И всё же — нет, я знала, что не смогу так. Без любви, без уважения, без единственности. Есть ли такое слово? Должно быть.
Губы жарко, умело и долго целовали, совсем как раньше. И это даже было немного приятно. Приятно мужским присутствием, ощущением — может и напрасным — надёжности и опоры. Наверное, становясь матерями. мы, женщины, особенно уязвимы, потому что мне в некоторые тяжёлые минуты усталости и недосыпа делалось безразлично, кто снимет с меня часть груза и забот — лишь бы снял. Как уличная кошка, готова была за еду и ласку отдаться в добрые руки и помалкивать.
Но нет, мы всё-таки не животные, у нас есть мышление. Память. Самолюбие. Желания. Они не дадут плыть по течению, не оглядываясь по сторонам. И я убрала с себя руки Набиля:
— Не в этот раз, ладно? Я ещё не готова...
— Ты меня с ума сводишь, как и раньше, — глубоко вдохнув, он провёл ладонью по моей щеке. Я видела по глазам, что он действительно меня хочет. — Когда я вернусь...
— Да, когда ты вернёшься, — поспешила заверить я его, — тогда... возможно.
— Нет, тогда — точно.
Я выжала из себя улыбку:
— Ты как всегда самоуверен.
— Разве не за это ты меня полюбила? — улыбнулся мне и он.
Нет, не за это. Да, я запала на эту гиперуверенность, она произвела эффект в тандеме с настойчивостью. Но за что я на самом деле любила Набиля? За красоту, пылкость и талант любовника? Я пошла за него замуж, толком не зная.

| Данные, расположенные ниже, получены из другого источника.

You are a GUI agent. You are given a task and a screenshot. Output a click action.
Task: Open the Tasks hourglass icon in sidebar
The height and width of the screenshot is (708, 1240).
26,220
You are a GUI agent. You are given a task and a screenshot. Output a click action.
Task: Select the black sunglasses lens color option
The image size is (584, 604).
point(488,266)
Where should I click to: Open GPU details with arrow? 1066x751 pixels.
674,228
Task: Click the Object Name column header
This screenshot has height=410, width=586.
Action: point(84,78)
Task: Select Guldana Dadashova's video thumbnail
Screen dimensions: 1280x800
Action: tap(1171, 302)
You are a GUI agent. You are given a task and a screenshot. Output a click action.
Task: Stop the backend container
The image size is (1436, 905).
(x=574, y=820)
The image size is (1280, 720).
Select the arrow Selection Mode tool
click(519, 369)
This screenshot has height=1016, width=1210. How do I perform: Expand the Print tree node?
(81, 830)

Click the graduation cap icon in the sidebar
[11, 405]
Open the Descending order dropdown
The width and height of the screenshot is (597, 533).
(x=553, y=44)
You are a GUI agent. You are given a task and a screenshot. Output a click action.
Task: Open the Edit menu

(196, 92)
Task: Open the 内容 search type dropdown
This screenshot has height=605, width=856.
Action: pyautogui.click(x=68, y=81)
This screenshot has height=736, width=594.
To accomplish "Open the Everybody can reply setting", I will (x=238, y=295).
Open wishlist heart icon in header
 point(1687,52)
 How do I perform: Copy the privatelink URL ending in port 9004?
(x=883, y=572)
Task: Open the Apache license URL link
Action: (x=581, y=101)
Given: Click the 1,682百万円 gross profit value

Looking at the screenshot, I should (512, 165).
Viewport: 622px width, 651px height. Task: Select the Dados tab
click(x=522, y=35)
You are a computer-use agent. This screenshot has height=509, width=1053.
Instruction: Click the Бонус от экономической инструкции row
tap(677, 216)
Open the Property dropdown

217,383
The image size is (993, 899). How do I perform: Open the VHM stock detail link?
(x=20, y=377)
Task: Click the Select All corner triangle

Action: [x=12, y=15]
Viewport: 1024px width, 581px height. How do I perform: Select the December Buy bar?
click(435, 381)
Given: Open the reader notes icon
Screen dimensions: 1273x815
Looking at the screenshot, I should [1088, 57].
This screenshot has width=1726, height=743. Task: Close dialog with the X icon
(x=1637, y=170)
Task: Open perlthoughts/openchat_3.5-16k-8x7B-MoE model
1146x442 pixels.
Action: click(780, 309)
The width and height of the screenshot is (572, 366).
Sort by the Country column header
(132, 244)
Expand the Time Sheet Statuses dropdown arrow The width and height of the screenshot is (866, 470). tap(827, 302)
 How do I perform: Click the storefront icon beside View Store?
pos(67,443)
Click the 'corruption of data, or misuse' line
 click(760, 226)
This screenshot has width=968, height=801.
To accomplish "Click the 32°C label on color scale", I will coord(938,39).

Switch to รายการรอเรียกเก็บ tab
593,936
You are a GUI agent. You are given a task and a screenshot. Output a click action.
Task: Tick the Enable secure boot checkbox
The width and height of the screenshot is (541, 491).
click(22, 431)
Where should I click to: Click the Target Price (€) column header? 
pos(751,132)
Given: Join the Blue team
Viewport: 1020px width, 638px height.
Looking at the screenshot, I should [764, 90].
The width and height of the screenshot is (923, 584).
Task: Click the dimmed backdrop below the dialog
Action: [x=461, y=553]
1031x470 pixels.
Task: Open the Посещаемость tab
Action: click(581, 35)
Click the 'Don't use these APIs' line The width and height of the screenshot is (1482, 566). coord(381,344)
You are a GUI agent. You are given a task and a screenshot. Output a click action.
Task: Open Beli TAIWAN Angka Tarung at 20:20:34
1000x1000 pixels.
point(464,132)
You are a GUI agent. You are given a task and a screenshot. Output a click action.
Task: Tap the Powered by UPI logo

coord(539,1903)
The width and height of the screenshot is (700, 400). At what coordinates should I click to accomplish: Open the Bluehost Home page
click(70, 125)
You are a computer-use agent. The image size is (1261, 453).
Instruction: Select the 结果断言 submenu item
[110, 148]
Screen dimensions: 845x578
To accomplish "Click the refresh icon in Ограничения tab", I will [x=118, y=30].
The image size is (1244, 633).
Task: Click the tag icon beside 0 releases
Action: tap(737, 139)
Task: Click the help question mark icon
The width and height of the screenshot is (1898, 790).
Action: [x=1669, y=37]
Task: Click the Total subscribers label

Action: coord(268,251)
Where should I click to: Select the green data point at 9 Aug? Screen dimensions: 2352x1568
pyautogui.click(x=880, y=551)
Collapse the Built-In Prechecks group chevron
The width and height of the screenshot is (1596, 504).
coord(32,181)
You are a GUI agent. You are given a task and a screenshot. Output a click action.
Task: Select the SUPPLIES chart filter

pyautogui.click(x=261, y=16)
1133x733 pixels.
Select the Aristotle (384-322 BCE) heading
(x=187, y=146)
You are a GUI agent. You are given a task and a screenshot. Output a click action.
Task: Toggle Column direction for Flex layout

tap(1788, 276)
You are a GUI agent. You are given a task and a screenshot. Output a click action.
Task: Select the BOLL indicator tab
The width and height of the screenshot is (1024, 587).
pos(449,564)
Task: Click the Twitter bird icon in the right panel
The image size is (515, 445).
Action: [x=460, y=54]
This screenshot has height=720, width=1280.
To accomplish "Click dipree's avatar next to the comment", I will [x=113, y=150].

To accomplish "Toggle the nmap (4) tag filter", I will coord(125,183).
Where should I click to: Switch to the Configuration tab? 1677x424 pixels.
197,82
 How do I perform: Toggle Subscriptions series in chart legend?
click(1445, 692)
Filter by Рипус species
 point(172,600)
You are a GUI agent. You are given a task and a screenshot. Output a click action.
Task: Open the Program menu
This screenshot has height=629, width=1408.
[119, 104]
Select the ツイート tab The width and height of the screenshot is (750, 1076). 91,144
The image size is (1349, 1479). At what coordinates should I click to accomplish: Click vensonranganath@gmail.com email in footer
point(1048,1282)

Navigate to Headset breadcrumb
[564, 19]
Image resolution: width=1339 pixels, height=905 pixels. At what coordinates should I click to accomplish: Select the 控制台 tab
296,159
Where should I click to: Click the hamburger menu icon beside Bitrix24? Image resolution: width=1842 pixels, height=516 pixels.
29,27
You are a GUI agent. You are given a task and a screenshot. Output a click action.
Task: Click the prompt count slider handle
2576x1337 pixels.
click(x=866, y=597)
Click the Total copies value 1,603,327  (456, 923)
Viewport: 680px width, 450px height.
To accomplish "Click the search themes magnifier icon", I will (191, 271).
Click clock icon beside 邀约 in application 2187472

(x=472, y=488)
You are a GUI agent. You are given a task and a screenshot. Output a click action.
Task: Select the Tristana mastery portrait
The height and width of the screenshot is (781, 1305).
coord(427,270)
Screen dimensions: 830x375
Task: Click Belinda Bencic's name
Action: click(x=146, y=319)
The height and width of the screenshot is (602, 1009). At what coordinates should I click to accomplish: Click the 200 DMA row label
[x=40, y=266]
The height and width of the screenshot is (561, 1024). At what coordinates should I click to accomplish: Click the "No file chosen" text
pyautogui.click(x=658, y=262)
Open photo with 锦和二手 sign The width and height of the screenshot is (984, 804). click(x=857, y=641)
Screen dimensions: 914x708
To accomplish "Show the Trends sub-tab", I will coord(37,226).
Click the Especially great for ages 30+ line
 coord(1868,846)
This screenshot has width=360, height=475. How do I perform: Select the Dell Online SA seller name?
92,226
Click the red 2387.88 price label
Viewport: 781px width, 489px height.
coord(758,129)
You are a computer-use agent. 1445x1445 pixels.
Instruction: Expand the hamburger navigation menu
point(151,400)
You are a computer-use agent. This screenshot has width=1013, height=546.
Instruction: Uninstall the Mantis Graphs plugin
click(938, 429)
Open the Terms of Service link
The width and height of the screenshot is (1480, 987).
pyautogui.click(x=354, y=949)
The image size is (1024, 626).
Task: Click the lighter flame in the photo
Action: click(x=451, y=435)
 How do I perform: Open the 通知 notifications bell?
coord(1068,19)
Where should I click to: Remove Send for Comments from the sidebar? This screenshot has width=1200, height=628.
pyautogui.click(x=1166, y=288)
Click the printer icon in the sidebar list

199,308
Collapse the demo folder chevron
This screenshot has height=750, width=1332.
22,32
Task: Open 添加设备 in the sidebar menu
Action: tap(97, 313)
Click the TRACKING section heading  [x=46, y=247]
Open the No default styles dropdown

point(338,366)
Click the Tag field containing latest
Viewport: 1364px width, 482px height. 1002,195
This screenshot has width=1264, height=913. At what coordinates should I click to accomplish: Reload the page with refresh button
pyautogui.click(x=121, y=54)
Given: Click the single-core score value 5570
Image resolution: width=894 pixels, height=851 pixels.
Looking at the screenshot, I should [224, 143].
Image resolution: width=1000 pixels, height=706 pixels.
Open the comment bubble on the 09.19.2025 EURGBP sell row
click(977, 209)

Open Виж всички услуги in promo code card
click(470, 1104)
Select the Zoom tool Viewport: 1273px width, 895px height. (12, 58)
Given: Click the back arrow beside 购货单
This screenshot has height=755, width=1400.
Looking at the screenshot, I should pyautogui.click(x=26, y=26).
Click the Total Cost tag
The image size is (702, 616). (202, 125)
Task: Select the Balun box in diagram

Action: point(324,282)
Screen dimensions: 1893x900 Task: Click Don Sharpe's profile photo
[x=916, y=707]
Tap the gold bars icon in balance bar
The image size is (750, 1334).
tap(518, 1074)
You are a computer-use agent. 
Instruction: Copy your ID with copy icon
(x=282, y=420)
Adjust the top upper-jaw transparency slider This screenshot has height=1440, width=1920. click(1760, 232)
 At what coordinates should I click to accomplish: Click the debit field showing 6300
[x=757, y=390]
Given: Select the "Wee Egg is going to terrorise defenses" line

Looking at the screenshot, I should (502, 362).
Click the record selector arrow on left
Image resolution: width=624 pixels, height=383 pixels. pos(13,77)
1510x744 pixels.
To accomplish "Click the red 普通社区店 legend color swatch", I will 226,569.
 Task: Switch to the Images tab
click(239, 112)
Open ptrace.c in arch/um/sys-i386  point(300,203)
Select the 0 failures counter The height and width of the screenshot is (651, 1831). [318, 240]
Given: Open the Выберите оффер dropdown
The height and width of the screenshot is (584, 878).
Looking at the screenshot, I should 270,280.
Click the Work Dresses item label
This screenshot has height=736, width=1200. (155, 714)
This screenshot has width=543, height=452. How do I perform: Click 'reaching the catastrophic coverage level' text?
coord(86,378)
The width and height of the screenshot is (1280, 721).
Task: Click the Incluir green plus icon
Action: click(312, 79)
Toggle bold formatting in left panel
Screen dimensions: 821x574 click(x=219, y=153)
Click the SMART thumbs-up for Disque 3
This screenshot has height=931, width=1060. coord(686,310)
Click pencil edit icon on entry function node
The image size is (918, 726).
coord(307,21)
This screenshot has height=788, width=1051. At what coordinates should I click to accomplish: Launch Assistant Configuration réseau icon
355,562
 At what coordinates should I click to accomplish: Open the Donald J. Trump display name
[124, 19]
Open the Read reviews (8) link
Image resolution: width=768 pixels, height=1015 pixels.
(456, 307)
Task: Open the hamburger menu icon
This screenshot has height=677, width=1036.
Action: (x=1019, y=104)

Всё, что я знала — это что он невероятно красив и сексуален, но разве из-за этого можно полюбить по-настоящему?
— Пора ложиться, — вывернулась я из-под его руки, — я утомилась сегодня.
— Я бы мог просто лежать с тобой в одной кровати... - покосился на неё он. Я покачала головой:
— В другой раз. Правда, — и вынужденно сама поцеловала его в щёку, утягивая за руку прочь из комнаты, — спокойной ночи, Набиль!
— Добрых снов, хабибти!
* * *
На следующий день он уехал, оставив мне мой мобильный со всеми, кроме одного — его собственного — стёртыми номерами, да ещё и с новой сим-картой. Проводив его и убедившись через окно, что Набиль сел в вызванное до аэропорта такси, я тотчас сняла со шкафа чемодан и стала спешно складывать вещи. Свои и ребёнка. Всё, что понадобится в любой момент: соска, подгузники, влажные салфетки, документы, немного денег, которые мне удалось скопить уловками с тех средств, что давал на продукты или детские вещи Набиль — в отдельную сумку с удобно расположенными отделениями на молнии и липучках. Всё будет под рукой.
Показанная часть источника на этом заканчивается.